→ Records to use
*** Block opens ***

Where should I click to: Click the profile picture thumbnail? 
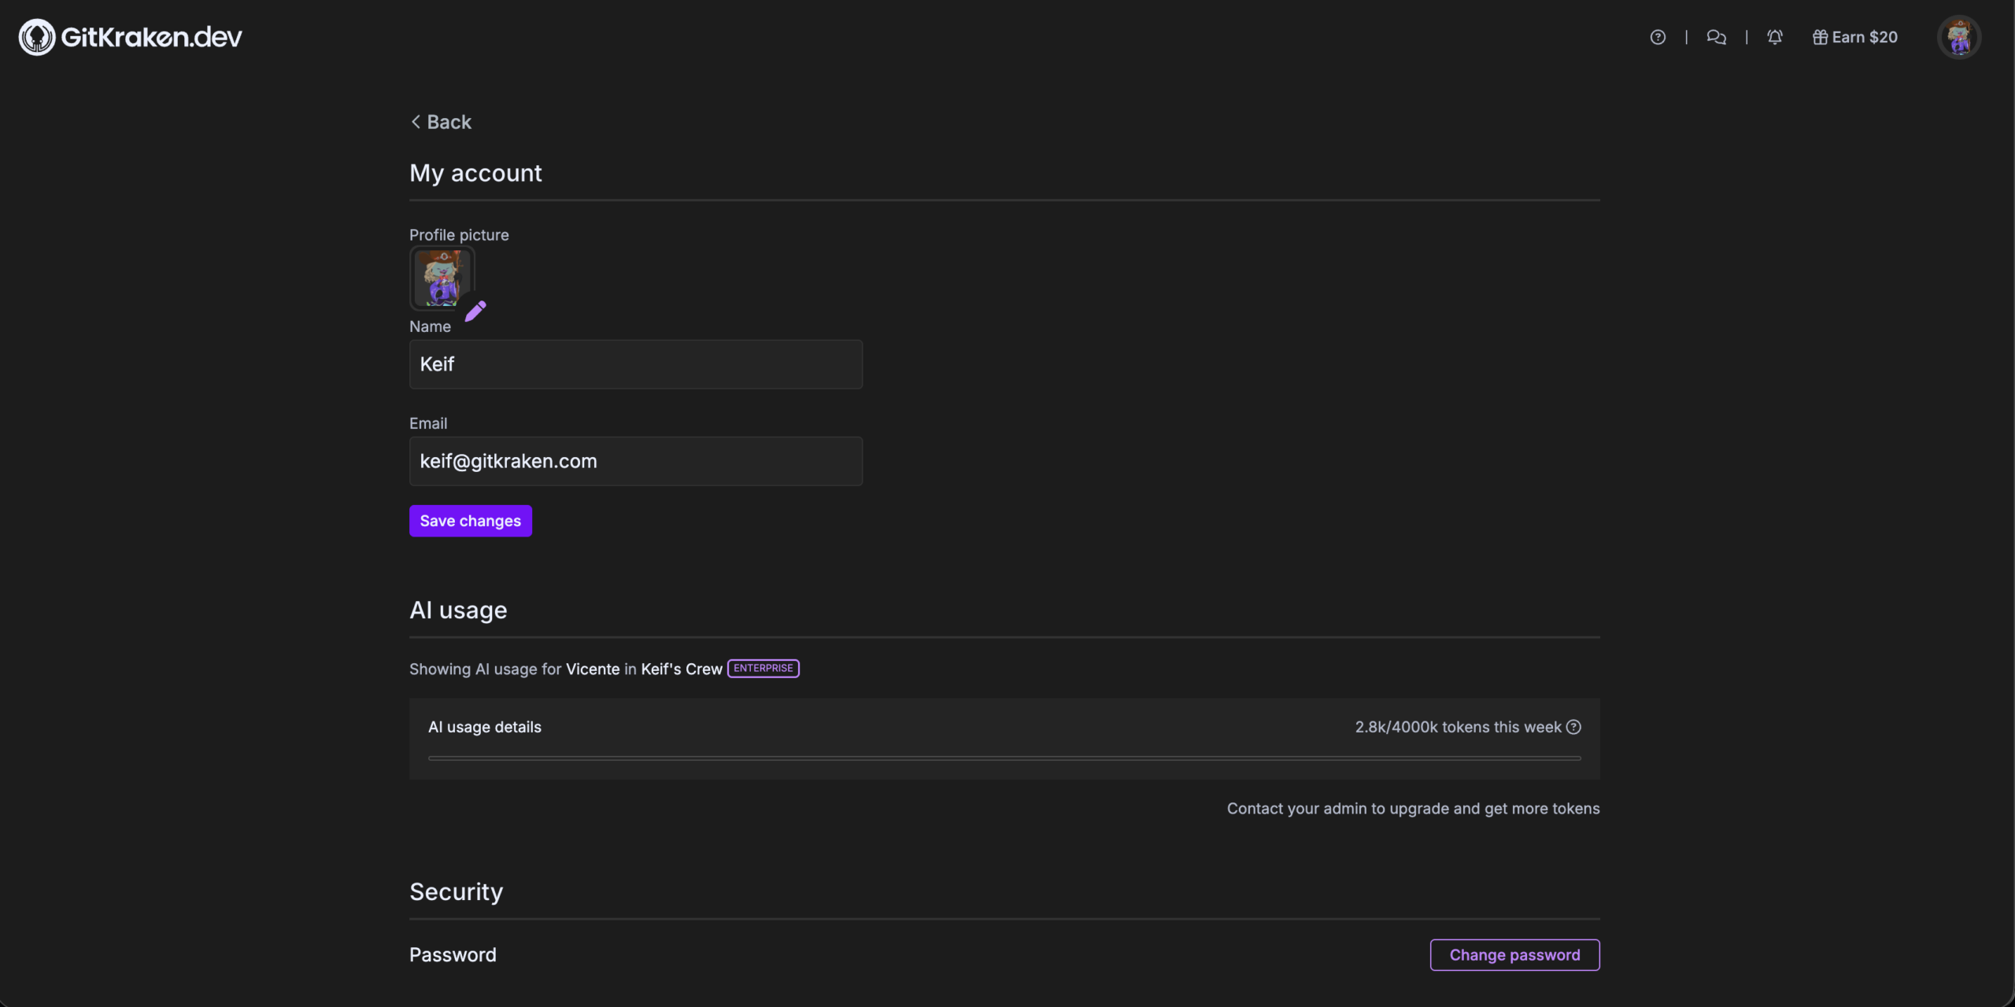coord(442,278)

*** Block closes ***
*** Block opens ***

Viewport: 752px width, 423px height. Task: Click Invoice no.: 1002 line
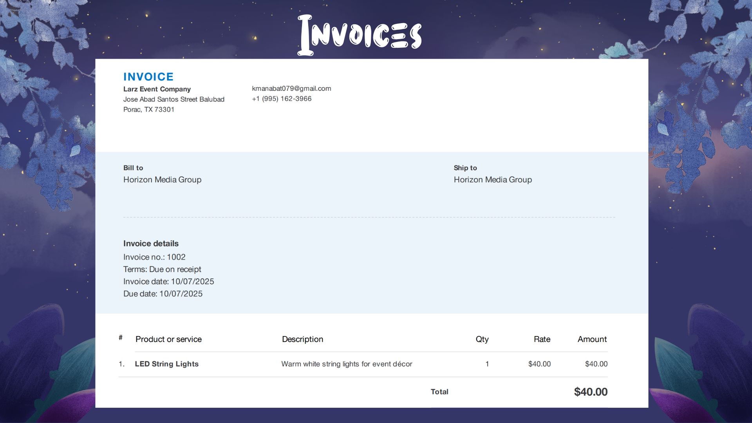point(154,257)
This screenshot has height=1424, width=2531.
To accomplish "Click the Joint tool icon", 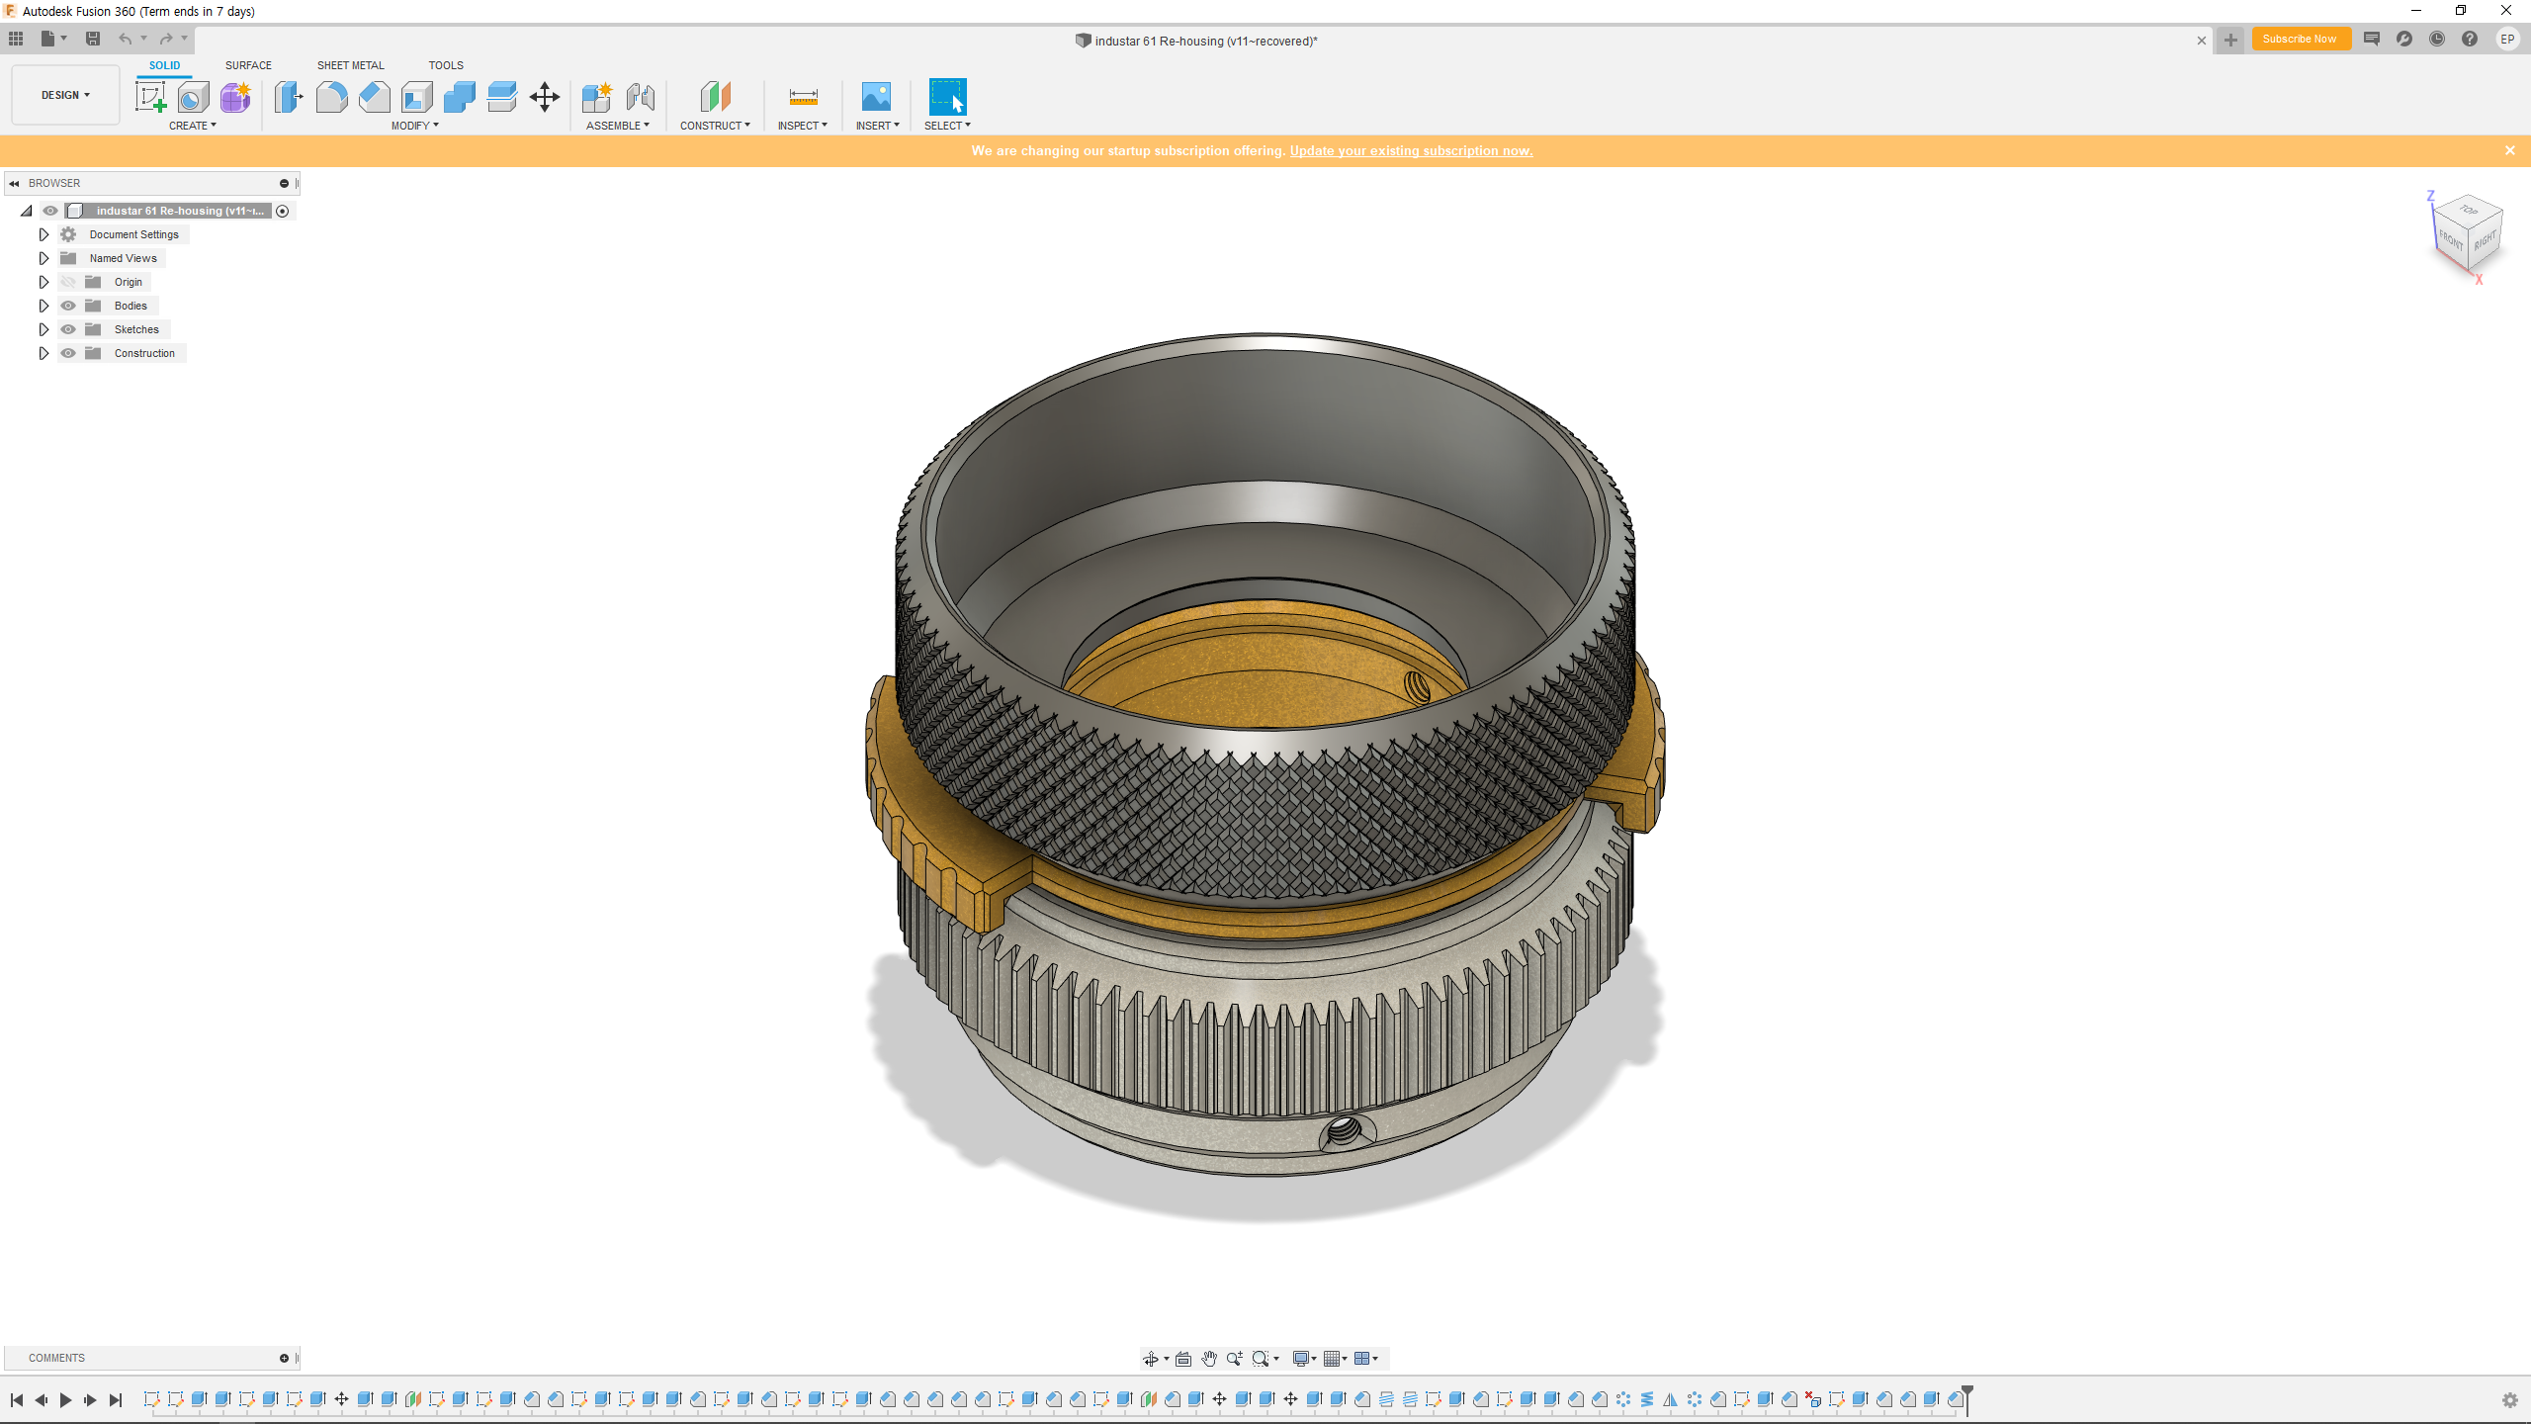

*** Block closes ***

→ Problem statement
Your answer should consist of the lines above between those holding "Viewport: 752px width, 423px" and "the Joint tool", inclusive, reproduced word for word and without pictures.

→ Result
Viewport: 752px width, 423px height. Task: Click Invoice no.: 1002 line
point(154,257)
This screenshot has height=1424, width=2531.
To accomplish "Click the Joint tool icon", 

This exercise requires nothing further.